Kubeflow Pipelines exists because Data Science and ML are inherently pipeline processes

Data science is inherently a pipeline workflow, from data preparation to training and deployment, every ML project is organized in these logical steps. Without enforcing a strict pipeline structure to Data Science projects, it is often too easy to create messy code, with complicated data and code dependencies and hard to reproduce results. Kubeflow Pipelines is an excellent tool to drive data scientists to adopt a disciplined (“pipelined”) mindset when developing ML code and scaling it up in the Cloud.

So, the Kubeflow Pipelines’ Python SDK is a great tool to automate the creation of these pipelines, especially when dealing with complex workflows and production environments.

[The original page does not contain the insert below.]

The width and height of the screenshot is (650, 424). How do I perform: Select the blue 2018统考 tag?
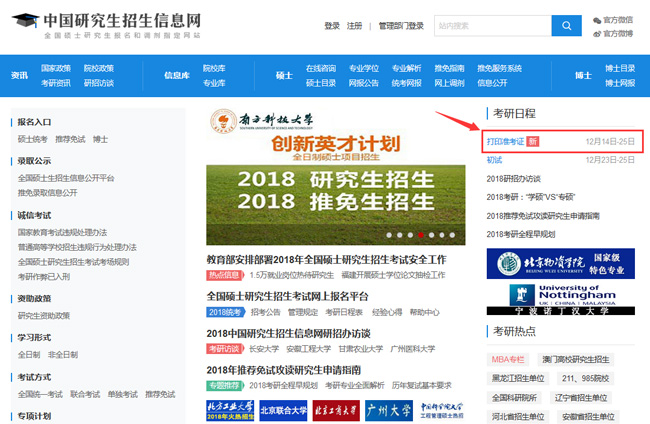click(x=225, y=312)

Benefits of running a Notebook as a Pipeline

● The steps of the workflow are clearly defined

● Parallelization & isolation

  • Hyperparameter tuning

● Data versioning

● Different infrastructure requirements

  • Different hardware (GPU/CPU)

BUT!

ML researchers or Data Scientists that don’t have strong software engineering expertise, so KFP can be perceived as too complex and hard to use. Data Science is often a matter of prototyping new ideas, exploring new data and models, experimenting fast and iteratively. Usually, the experimentation phase often happens directly in Jupyter Notebooks, where a Data Scientist exploits the power of interactivity and visualizations of Jupyter. Then, refactoring a messy Notebook to an organized KFP pipeline can be a challenging and time-consuming task.

SO WHAT CAN WE DO?

4. KALE

Translating a Jupyter Notebook directly into a KFP

The main idea behind Kale is to exploit the JSON structure of Notebooks to annotate them, both at the Notebook level (Notebook metadata) and at the single Cell level (Cell metadata). These annotations allow to:

  • Assign code cells to specific pipeline components
  • Merge together multiple cells into a single pipeline component
  • Define the (execution) dependencies between them

Kale takes as input the annotated Jupyter Notebook and generates a standalone Python script that defines the KFP pipeline

Kale JupyterLab extension: The extension provides a convenient Kubeflow specific left panel, where the user can set pipeline metadata and assign the Notebook’s cells to specific pipeline steps, as well as defining dependencies and merge multiple cells together. In this way, a Data Scientist can go from prototyping on a local laptop to a Kubeflow Pipelines workflow without ever interacting with the command line or additional SDKs.

Challenges

  1. Kubeflow is complex - but we need Kubeflow Pipelines. What can we do?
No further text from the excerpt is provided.